- **AIM OF THE EXERCISE**: Reproduce the whole forum thread on the alternative barn door idea word for word.

# Alternative barn door idea



## Bansil (Jul 23, 2015)

At so I am building a small sleeping/feeding/stay warm spot for winter, the door will be a half door so we can keep top closed to aid in heat retention and the bottom open(36"high) for them to come and go.

Instead of locking them up on cold nights/days we have thought of using heavy duty vinyl door strips,so they can come and go and still have a wind/snow break.

I don't think they can eat it, what are thoughts?

Like this









Just picture a 36x36 goat door;-)


----------



## Trickyroo (Sep 26, 2012)

I have been thinking about the same idea for a couple of years .......i would LOVE to see if anyone else has tried it and what their comments are 
That is such a great idea IMO , if the goats don't eat it , and then get sick from it , like goats would do ......:sigh:


----------



## happybleats (Sep 12, 2010)

I wonder if they would even go through it...?? goats are strange like that..


----------



## Trickyroo (Sep 26, 2012)

Your right , lol....^^^ I think some of mine would , the others would be hyperventilating , :ROFL:

But , i think after a few times of making them have to go through it for their grain , they will be able to figure it out. I would love to see that on video , lol...
Nothing comes in between my herd and their grain.......NOTHING !


----------



## Jessica84 (Oct 27, 2011)

I think they would think you are trying to keep them out so then would make sure they do go in lol 
But seriously (although I was kinda serious there) I think that if you kept their main food source in there it would work. If your just now building the building I would keep it off for a week so they know where the door is but they should figure it out. As for the plastic it's self I'm not sure how long it would hold up in the sun. I would make sure to take it off when you really don't need it and store it out of the sun


----------



## happybleats (Sep 12, 2010)

- **DATA PROVIDED**:
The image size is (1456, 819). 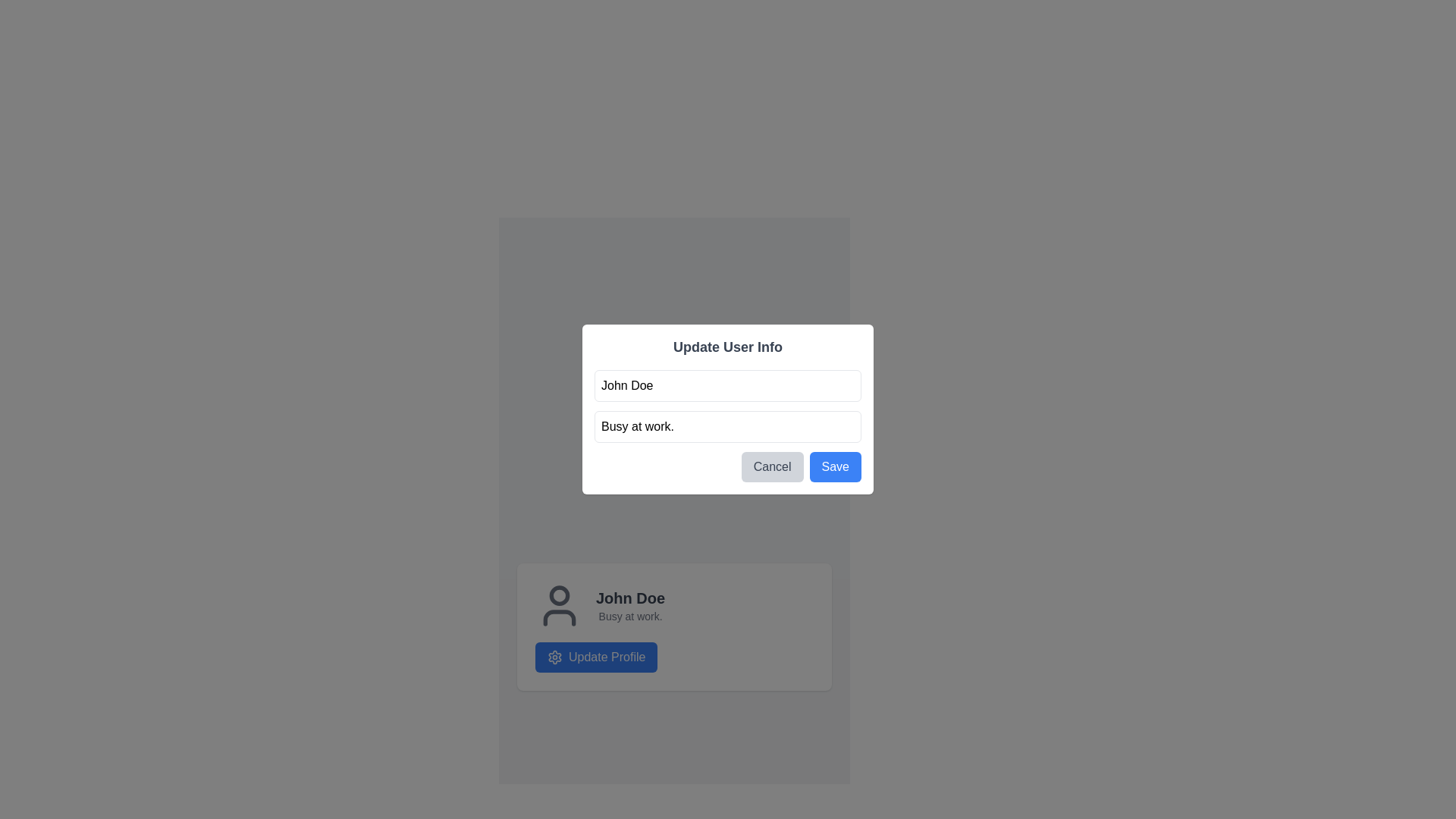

- **THE REPLY**:
# Alternative barn door idea



## Bansil (Jul 23, 2015)

At so I am building a small sleeping/feeding/stay warm spot for winter, the door will be a half door so we can keep top closed to aid in heat retention and the bottom open(36"high) for them to come and go.

Instead of locking them up on cold nights/days we have thought of using heavy duty vinyl door strips,so they can come and go and still have a wind/snow break.

I don't think they can eat it, what are thoughts?

Like this









Just picture a 36x36 goat door;-)


----------



## Trickyroo (Sep 26, 2012)

I have been thinking about the same idea for a couple of years .......i would LOVE to see if anyone else has tried it and what their comments are 
That is such a great idea IMO , if the goats don't eat it , and then get sick from it , like goats would do ......:sigh:


----------



## happybleats (Sep 12, 2010)

I wonder if they would even go through it...?? goats are strange like that..


----------



## Trickyroo (Sep 26, 2012)

Your right , lol....^^^ I think some of mine would , the others would be hyperventilating , :ROFL:

But , i think after a few times of making them have to go through it for their grain , they will be able to figure it out. I would love to see that on video , lol...
Nothing comes in between my herd and their grain.......NOTHING !


----------



## Jessica84 (Oct 27, 2011)

I think they would think you are trying to keep them out so then would make sure they do go in lol 
But seriously (although I was kinda serious there) I think that if you kept their main food source in there it would work. If your just now building the building I would keep it off for a week so they know where the door is but they should figure it out. As for the plastic it's self I'm not sure how long it would hold up in the sun. I would make sure to take it off when you really don't need it and store it out of the sun


----------



## happybleats (Sep 12, 2010)